In my case, with my first theme, I encountered all these issues and more.  It became apparent that the lack of continuity in developer support was going to hinder the scalability and evolution of my Shopify website over time. 

As my online photo printing website grew and evolved, my online presence needed to adapt accordingly, incorporating new features, functionalities, and integrations to meet changing market demands. However, without consistent developer support, I found it challenging to implement these changes effectively, leading to stagnation and missed opportunities for growth.

Ultimately, I knew I needed to start from scratch all over again and that’s what I did in 2021 when I found a brand new agency to build a brand-new canvas printing theme.  Little did I know that I was about the walk into exactly the same problem just a few short years later.  Again, the new personalised prints site on the face of it was a great success.  We had exciting new photo collage options, gallery walls and exciting retro travel poster designs. The theme worked well and looked great but by 2023 the developer had moved into full-time employment and was unable and unwilling to offer on-going support. I’m now back in exactly the same position I found myself in just a few years earlier.  

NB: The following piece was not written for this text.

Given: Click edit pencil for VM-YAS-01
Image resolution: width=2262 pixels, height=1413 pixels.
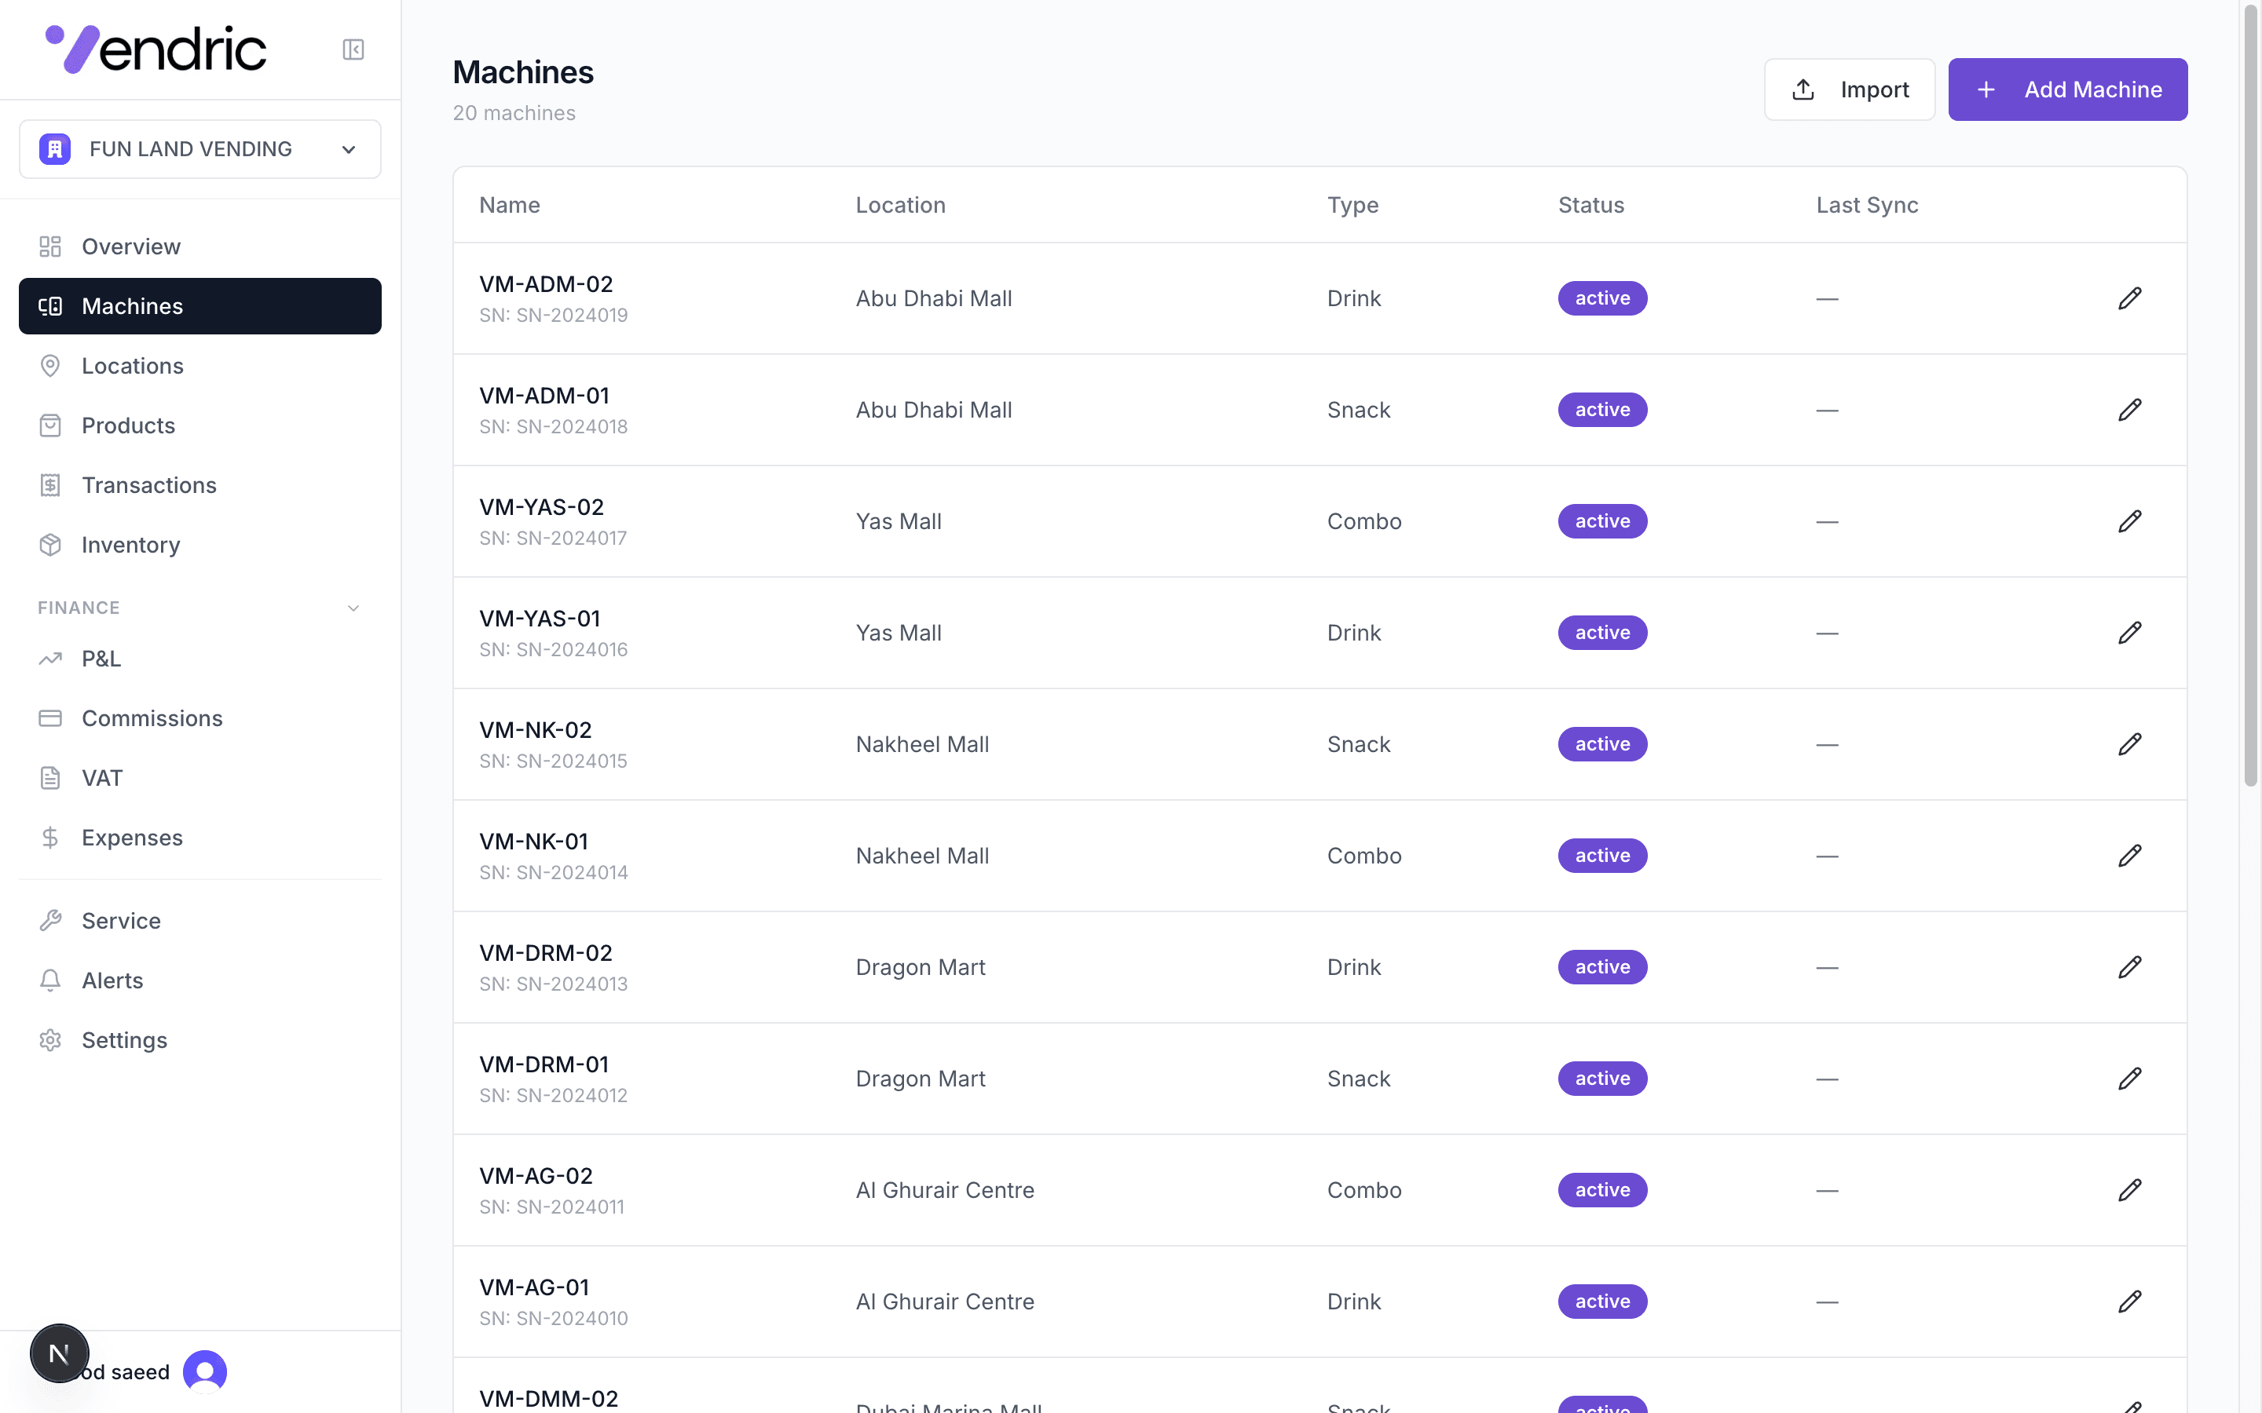Looking at the screenshot, I should (2129, 633).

So where does this leave me? Well, for a start I’m feeling exploited and unprotected by Shopify.  Shopify is  a multi-billion dollar company, greatly profiting from the activities of small e-commerce merchants like me, who invest huge amounts of time and money on their platform.  

But they appear to be focusing too much on the interests of their developer community and not enough on the end-user merchants who often lack the technical expertise to protect themselves against developers who refuse to shoulder the responsibilities that go with providing this level of high-end custom theme development work.

So what can be done? I’ll outline what Shopify should do in the second part of my post. But there are some measures merchants can take. Rather than relying solely on individual developers, businesses should cultivate a diverse ecosystem of development resources, including agencies, freelancers, and in-house talent. By diversifying their pool of development resources, businesses can reduce their reliance on any single developer and ensure continuity of support.

Additionally, merchants should prioritise documentation and code transparency during the website development process. By maintaining detailed documentation of custom functionalities, integrations, and configurations, businesses can empower future developers to understand and support their Shopify websites more effectively. Likewise, fostering transparency in code ownership and collaboration can facilitate smoother transitions between developers and mitigate the risks associated with developer turnover.

Of course that’s easier said than done.  When you take a car to your mechanic, do you ask for detailed documentation about what they’ve done and how they’ve done it? At best you’ll get your service manual stamped and recorded. More often than not, sites are developed under pressure of time and no one wants to spend the time documenting how the build has been done.  None of the agencies I worked with showed the slightest interest in helping me understand how they were going about their work from a technical perspective. 

Merchants could leverage Shopify's extensive ecosystem of apps and integrations to minimise the need for custom development wherever possible. By utilising pre-built solutions and leveraging best practices recommended by Shopify, businesses can reduce their dependency on custom-coded functionalities and mitigate the risks associated with developer support.

In conclusion, while Shopify offers a robust platform for building and scaling e-commerce websites, businesses must be cognizant of the risks associated with dependency on developer support. Relying solely on individual developers to build and maintain Shopify websites can lead to long-term challenges and vulnerabilities, particularly when developers become unavailable or uncooperative.

I believe this hidden achilles heel is a serious threat to merchants who could see their investment on the platform rendered valueless in a worst case scenario.  Shopify needs to respond and up its game by providing meaningful protections to merchants who embark on custom theme development on their platform.